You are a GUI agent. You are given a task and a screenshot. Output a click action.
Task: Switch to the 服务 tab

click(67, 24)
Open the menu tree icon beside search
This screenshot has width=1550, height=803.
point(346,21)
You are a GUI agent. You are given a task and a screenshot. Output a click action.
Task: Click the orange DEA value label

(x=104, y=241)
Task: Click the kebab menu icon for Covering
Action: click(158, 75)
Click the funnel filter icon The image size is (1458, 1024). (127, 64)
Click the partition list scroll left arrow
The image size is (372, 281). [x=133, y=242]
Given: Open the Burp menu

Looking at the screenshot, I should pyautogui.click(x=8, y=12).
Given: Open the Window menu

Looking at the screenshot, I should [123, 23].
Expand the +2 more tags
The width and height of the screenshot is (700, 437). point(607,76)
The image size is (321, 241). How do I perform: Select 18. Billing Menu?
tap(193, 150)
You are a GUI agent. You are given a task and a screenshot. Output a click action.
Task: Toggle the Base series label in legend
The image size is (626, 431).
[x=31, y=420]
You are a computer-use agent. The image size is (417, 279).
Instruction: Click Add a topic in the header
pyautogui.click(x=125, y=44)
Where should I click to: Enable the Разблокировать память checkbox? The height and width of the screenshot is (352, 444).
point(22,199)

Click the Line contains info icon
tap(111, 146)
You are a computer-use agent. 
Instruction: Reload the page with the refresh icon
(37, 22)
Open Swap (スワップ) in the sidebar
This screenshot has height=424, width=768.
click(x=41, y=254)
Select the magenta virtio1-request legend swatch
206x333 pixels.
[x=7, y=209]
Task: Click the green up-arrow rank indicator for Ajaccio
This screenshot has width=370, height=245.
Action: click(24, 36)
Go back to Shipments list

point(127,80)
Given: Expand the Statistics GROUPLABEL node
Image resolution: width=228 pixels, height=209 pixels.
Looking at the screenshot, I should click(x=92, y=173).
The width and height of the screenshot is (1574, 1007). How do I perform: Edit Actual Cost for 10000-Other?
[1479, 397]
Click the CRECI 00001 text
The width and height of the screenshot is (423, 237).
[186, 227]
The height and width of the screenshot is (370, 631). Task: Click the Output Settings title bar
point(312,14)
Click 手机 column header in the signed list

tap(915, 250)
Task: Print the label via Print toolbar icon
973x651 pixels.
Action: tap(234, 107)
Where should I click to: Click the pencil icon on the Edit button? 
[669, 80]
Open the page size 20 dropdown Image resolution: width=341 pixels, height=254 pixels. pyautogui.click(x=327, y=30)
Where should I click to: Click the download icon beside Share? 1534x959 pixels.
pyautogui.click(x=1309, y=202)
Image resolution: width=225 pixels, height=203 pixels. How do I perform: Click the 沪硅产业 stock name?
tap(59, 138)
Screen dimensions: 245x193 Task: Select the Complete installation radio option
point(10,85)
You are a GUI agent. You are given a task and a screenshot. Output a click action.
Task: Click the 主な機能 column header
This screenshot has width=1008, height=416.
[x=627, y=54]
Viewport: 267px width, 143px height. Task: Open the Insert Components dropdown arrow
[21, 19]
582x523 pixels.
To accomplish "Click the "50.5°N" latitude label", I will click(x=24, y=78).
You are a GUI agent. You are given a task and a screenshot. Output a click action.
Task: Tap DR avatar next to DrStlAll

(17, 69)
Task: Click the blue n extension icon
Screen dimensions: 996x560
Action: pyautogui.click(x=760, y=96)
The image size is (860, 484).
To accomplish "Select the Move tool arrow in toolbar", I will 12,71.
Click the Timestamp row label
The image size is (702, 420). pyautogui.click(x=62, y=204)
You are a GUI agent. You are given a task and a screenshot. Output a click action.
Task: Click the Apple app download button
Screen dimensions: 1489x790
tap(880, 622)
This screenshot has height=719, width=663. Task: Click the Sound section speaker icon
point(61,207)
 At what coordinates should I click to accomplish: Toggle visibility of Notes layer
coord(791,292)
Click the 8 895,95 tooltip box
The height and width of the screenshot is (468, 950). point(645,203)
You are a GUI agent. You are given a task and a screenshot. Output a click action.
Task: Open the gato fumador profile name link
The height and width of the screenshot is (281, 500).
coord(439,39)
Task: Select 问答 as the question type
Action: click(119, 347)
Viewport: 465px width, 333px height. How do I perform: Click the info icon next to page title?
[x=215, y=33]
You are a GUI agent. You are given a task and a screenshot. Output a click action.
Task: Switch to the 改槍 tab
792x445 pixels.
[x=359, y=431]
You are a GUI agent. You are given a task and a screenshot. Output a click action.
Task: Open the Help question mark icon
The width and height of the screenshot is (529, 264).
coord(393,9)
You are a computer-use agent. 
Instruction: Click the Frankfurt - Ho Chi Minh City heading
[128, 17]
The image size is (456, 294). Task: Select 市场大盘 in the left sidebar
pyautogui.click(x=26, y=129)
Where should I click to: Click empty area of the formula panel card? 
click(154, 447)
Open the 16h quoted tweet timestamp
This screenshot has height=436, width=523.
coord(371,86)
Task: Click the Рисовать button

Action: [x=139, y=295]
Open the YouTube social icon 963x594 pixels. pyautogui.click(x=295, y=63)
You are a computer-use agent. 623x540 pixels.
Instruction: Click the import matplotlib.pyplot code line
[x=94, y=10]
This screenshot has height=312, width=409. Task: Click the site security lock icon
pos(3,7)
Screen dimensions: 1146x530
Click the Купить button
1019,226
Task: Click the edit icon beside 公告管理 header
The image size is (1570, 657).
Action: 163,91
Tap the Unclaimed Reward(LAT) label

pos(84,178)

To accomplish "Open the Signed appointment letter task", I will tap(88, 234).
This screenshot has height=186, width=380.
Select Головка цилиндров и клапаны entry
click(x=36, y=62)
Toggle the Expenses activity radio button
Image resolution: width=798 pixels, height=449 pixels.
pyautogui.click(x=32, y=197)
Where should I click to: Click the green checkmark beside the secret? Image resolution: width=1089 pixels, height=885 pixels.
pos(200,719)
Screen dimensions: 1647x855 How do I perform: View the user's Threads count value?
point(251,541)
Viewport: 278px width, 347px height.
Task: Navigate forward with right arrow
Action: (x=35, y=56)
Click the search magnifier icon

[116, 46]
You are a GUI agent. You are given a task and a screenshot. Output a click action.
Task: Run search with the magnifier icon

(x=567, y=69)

******************************

TASK DESCRIPTION:
Please make an exact copy of the entries, down to the last character.

EXERCISE RESULT:
You are a GUI agent. You are given a task and a screenshot. Output a click action.
Task: Switch to the 服务 tab

click(67, 24)
Open the menu tree icon beside search
This screenshot has width=1550, height=803.
point(346,21)
You are a GUI agent. You are given a task and a screenshot. Output a click action.
Task: Click the orange DEA value label

(x=104, y=241)
Task: Click the kebab menu icon for Covering
Action: click(158, 75)
Click the funnel filter icon The image size is (1458, 1024). (127, 64)
Click the partition list scroll left arrow
The image size is (372, 281). [x=133, y=242]
Given: Open the Burp menu

Looking at the screenshot, I should pyautogui.click(x=8, y=12).
Given: Open the Window menu

Looking at the screenshot, I should [123, 23].
Expand the +2 more tags
The width and height of the screenshot is (700, 437). point(607,76)
The image size is (321, 241). How do I perform: Select 18. Billing Menu?
tap(193, 150)
You are a GUI agent. You are given a task and a screenshot. Output a click action.
Task: Toggle the Base series label in legend
The image size is (626, 431).
[x=31, y=420]
You are a computer-use agent. The image size is (417, 279).
Instruction: Click Add a topic in the header
pyautogui.click(x=125, y=44)
Where should I click to: Enable the Разблокировать память checkbox? The height and width of the screenshot is (352, 444).
point(22,199)

Click the Line contains info icon
tap(111, 146)
You are a computer-use agent. 
Instruction: Reload the page with the refresh icon
(37, 22)
Open Swap (スワップ) in the sidebar
This screenshot has height=424, width=768.
click(x=41, y=254)
Select the magenta virtio1-request legend swatch
206x333 pixels.
[x=7, y=209]
Task: Click the green up-arrow rank indicator for Ajaccio
This screenshot has width=370, height=245.
Action: click(24, 36)
Go back to Shipments list

point(127,80)
Given: Expand the Statistics GROUPLABEL node
Image resolution: width=228 pixels, height=209 pixels.
Looking at the screenshot, I should click(x=92, y=173).
The width and height of the screenshot is (1574, 1007). How do I perform: Edit Actual Cost for 10000-Other?
[1479, 397]
Click the CRECI 00001 text
The width and height of the screenshot is (423, 237).
[186, 227]
The height and width of the screenshot is (370, 631). Task: Click the Output Settings title bar
point(312,14)
Click 手机 column header in the signed list

tap(915, 250)
Task: Print the label via Print toolbar icon
973x651 pixels.
Action: tap(234, 107)
Where should I click to: Click the pencil icon on the Edit button? 
[669, 80]
Open the page size 20 dropdown Image resolution: width=341 pixels, height=254 pixels. pyautogui.click(x=327, y=30)
Where should I click to: Click the download icon beside Share? 1534x959 pixels.
pyautogui.click(x=1309, y=202)
Image resolution: width=225 pixels, height=203 pixels. How do I perform: Click the 沪硅产业 stock name?
tap(59, 138)
Screen dimensions: 245x193 Task: Select the Complete installation radio option
point(10,85)
You are a GUI agent. You are given a task and a screenshot. Output a click action.
Task: Click the 主な機能 column header
This screenshot has width=1008, height=416.
[x=627, y=54]
Viewport: 267px width, 143px height. Task: Open the Insert Components dropdown arrow
[21, 19]
582x523 pixels.
To accomplish "Click the "50.5°N" latitude label", I will click(x=24, y=78).
You are a GUI agent. You are given a task and a screenshot. Output a click action.
Task: Tap DR avatar next to DrStlAll

(17, 69)
Task: Click the blue n extension icon
Screen dimensions: 996x560
Action: pyautogui.click(x=760, y=96)
The image size is (860, 484).
To accomplish "Select the Move tool arrow in toolbar", I will 12,71.
Click the Timestamp row label
The image size is (702, 420). pyautogui.click(x=62, y=204)
You are a GUI agent. You are given a task and a screenshot. Output a click action.
Task: Click the Apple app download button
Screen dimensions: 1489x790
tap(880, 622)
This screenshot has height=719, width=663. Task: Click the Sound section speaker icon
point(61,207)
 At what coordinates should I click to accomplish: Toggle visibility of Notes layer
coord(791,292)
Click the 8 895,95 tooltip box
The height and width of the screenshot is (468, 950). point(645,203)
You are a GUI agent. You are given a task and a screenshot. Output a click action.
Task: Open the gato fumador profile name link
The height and width of the screenshot is (281, 500).
coord(439,39)
Task: Select 问答 as the question type
Action: click(119, 347)
Viewport: 465px width, 333px height. How do I perform: Click the info icon next to page title?
[x=215, y=33]
You are a GUI agent. You are given a task and a screenshot. Output a click action.
Task: Switch to the 改槍 tab
792x445 pixels.
[x=359, y=431]
You are a GUI agent. You are given a task and a screenshot. Output a click action.
Task: Open the Help question mark icon
The width and height of the screenshot is (529, 264).
coord(393,9)
You are a computer-use agent. 
Instruction: Click the Frankfurt - Ho Chi Minh City heading
[128, 17]
The image size is (456, 294). Task: Select 市场大盘 in the left sidebar
pyautogui.click(x=26, y=129)
Where should I click to: Click empty area of the formula panel card? 
click(154, 447)
Open the 16h quoted tweet timestamp
This screenshot has height=436, width=523.
coord(371,86)
Task: Click the Рисовать button

Action: [x=139, y=295]
Open the YouTube social icon 963x594 pixels. pyautogui.click(x=295, y=63)
You are a computer-use agent. 623x540 pixels.
Instruction: Click the import matplotlib.pyplot code line
[x=94, y=10]
This screenshot has height=312, width=409. Task: Click the site security lock icon
pos(3,7)
Screen dimensions: 1146x530
Click the Купить button
1019,226
Task: Click the edit icon beside 公告管理 header
The image size is (1570, 657).
Action: 163,91
Tap the Unclaimed Reward(LAT) label

pos(84,178)

To accomplish "Open the Signed appointment letter task", I will tap(88, 234).
This screenshot has height=186, width=380.
Select Головка цилиндров и клапаны entry
click(x=36, y=62)
Toggle the Expenses activity radio button
Image resolution: width=798 pixels, height=449 pixels.
pyautogui.click(x=32, y=197)
Where should I click to: Click the green checkmark beside the secret? Image resolution: width=1089 pixels, height=885 pixels.
pos(200,719)
Screen dimensions: 1647x855 How do I perform: View the user's Threads count value?
point(251,541)
Viewport: 278px width, 347px height.
Task: Navigate forward with right arrow
Action: (x=35, y=56)
Click the search magnifier icon

[116, 46]
You are a GUI agent. You are given a task and a screenshot. Output a click action.
Task: Run search with the magnifier icon

(x=567, y=69)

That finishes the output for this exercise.